Testing: You can test that the app is running correctly by making a request to the chat/query endpoint, you should receive a response payload back from wandbot after 30 - 90 seconds:

curl -X POST \
   http://localhost:8000/chat/query \
  -H 'Content-Type: application/json' \
  -d '{"question": "How do I log a W&B artifact?"}'

Debugging For debugging purposes during evaluation you can run a single instance of the app by chaning the uvicorn command above to use --workers 1


**Run the evaluation**

Launch W&B Weave evaluation in the root `wandbot` directory.
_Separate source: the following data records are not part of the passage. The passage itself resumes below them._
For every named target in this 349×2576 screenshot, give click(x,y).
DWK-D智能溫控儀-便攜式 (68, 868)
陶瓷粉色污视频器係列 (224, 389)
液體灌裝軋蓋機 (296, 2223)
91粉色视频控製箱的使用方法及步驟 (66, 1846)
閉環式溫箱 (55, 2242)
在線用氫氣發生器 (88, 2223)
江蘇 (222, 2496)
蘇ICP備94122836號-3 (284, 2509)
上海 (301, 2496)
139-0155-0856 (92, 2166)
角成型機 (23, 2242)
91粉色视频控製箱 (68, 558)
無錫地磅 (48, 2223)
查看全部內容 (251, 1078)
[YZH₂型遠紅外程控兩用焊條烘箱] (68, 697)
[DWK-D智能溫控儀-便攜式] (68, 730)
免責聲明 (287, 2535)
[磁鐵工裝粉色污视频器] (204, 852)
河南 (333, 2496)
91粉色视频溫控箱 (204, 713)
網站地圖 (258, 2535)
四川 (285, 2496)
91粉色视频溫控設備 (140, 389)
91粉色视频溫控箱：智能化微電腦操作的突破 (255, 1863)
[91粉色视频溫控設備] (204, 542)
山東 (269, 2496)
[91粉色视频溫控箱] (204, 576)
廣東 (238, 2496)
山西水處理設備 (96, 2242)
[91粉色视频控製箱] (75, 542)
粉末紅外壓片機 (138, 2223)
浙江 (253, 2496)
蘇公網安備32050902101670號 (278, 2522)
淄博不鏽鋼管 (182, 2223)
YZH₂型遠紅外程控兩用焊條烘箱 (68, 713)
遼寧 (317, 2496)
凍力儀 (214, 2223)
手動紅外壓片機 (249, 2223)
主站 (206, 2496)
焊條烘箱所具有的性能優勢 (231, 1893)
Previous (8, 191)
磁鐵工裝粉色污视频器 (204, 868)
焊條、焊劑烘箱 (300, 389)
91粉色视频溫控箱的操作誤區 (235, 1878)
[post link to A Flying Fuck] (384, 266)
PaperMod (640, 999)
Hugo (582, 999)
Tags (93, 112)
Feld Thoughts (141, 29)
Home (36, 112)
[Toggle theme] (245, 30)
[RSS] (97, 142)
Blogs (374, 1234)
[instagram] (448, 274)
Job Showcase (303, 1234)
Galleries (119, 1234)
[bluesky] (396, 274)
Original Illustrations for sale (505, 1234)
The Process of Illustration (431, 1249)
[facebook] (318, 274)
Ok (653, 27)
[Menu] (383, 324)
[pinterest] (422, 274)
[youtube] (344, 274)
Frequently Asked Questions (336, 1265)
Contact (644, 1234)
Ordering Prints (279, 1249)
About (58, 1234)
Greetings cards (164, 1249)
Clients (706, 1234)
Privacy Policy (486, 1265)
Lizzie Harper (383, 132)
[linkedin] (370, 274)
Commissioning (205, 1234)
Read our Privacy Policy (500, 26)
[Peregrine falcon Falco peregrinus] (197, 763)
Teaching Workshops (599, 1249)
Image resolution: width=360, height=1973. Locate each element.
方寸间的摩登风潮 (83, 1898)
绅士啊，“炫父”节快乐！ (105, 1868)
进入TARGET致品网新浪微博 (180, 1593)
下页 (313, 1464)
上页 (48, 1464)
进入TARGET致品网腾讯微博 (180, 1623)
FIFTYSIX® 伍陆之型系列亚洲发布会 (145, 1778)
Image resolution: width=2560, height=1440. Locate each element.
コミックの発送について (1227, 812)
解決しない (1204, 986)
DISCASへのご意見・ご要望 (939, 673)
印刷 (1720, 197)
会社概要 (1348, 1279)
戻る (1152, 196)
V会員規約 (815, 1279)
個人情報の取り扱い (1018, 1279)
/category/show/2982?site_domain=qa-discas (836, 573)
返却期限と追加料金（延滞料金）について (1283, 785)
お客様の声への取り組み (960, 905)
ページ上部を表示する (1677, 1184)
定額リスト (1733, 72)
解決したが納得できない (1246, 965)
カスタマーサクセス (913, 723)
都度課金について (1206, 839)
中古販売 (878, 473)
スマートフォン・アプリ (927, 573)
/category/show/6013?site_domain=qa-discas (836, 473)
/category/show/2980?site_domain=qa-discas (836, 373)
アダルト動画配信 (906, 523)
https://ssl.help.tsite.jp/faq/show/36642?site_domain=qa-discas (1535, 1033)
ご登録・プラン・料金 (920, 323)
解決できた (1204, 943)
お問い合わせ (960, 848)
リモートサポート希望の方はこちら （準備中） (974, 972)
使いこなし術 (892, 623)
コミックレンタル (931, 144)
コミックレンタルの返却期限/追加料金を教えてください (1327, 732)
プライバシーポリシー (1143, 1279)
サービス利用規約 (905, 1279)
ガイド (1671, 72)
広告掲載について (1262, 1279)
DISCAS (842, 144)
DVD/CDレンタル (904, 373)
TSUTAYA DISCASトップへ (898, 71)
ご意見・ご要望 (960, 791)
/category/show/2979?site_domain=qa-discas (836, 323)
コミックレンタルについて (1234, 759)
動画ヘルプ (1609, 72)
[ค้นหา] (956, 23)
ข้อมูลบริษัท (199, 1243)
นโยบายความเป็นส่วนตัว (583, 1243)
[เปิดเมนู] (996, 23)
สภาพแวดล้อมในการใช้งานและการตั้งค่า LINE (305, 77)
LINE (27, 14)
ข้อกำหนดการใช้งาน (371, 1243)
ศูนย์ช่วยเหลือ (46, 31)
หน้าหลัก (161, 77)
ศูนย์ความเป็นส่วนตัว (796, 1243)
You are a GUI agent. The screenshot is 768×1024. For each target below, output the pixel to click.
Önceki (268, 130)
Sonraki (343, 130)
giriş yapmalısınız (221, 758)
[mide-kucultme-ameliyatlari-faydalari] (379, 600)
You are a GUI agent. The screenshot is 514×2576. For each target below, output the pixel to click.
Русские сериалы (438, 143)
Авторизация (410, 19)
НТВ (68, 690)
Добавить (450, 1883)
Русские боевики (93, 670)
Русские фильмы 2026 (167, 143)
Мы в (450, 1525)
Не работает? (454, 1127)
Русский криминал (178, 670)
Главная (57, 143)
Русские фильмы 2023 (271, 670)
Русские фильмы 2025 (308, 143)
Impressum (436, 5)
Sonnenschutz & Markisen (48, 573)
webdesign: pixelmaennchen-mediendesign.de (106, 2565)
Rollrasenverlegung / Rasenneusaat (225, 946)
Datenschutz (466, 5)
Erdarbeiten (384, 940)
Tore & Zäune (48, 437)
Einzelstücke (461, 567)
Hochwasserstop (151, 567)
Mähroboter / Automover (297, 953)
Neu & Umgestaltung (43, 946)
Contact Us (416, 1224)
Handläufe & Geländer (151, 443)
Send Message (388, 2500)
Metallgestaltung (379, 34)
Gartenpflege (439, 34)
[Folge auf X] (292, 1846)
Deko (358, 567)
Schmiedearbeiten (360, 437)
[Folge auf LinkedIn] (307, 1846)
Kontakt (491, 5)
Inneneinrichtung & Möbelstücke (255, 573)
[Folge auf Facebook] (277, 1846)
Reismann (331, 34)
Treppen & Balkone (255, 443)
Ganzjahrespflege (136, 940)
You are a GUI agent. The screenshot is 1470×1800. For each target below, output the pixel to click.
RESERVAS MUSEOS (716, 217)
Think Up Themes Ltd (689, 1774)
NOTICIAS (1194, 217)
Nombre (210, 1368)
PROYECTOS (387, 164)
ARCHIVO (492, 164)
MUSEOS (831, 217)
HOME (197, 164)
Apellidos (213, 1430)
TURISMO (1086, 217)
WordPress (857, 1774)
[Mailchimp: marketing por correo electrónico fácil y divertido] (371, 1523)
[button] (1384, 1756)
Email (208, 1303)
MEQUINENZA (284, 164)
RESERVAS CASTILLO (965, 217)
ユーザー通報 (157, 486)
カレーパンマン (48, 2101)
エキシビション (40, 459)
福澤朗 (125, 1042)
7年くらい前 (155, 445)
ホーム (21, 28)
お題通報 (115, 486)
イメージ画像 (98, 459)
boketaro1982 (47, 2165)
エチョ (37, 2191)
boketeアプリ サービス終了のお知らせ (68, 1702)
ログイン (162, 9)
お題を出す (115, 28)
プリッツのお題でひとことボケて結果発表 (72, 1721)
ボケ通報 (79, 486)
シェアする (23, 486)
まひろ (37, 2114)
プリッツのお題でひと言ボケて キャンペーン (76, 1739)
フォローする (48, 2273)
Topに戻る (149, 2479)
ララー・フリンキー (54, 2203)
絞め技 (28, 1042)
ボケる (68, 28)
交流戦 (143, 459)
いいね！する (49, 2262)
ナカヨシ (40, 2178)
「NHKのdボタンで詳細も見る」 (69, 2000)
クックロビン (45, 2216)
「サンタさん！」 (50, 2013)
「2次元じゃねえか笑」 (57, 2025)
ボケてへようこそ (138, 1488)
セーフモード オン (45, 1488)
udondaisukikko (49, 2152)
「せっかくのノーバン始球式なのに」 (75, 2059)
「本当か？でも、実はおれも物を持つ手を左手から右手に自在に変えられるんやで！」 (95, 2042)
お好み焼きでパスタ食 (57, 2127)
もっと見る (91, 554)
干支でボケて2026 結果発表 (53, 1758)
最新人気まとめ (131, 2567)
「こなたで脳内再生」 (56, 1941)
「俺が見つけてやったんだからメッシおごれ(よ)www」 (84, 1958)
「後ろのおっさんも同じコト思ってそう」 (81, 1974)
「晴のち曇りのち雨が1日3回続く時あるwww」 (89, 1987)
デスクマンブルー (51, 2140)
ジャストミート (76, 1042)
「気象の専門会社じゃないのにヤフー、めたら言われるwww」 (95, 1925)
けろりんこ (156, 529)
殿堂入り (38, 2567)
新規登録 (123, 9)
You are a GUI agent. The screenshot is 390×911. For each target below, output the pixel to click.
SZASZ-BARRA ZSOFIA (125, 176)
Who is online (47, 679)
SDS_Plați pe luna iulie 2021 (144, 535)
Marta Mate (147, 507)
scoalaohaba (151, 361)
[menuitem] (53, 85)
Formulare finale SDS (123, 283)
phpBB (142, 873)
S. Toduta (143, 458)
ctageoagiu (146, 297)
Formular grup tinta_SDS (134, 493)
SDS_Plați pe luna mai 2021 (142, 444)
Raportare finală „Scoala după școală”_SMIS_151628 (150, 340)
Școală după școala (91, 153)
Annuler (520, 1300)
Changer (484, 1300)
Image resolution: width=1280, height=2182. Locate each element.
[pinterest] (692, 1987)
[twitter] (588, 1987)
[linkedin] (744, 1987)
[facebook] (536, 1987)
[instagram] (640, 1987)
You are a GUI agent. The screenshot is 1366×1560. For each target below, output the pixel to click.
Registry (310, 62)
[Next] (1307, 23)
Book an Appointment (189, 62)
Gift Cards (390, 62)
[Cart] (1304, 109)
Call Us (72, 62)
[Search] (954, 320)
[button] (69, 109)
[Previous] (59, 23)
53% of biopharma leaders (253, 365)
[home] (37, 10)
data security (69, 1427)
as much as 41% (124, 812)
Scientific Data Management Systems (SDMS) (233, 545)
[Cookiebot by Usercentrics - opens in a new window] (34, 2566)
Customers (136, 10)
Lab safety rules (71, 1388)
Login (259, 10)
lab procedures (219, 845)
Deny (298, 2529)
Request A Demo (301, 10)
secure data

Ensure that you're virtual envionment is active. By default, a sample will be evaluated 3 times in order to account for both the stochasticity of wandbot and our LLM judge. 

- For debugging, pass the `--debug` flag to only evaluate on a small number of samples. 
- To adjust the number of parallel evaluation calls weave makes use the `--n_weave_parallelism` flag when calling `eval.py` 
- see `eval_config.py` for all evaluation options.

source wandbot_venv/bin/activate

python src/wandbot/evaluation/eval.py


Debugging, only running evals on 1 sample and for 1 trial:

python src/wandbot/evaluation/eval.py --debug --n_debug_samples=1 --n_trials=1


Evaluate on Japanese dataset:

python src/wandbot/evaluation/eval.py --lang ja


To only evaluate each sample once:

python src/wandbot/evaluation/eval.py --n_trials 1



### Data Ingestion

The data ingestion module pulls code and markdown from Weights & Biases repositories [docodile](https://github.com/wandb/docodile) and [examples](https://github.com/wandb/examples) ingests them into vectorstores for the retrieval augmented generation pipeline.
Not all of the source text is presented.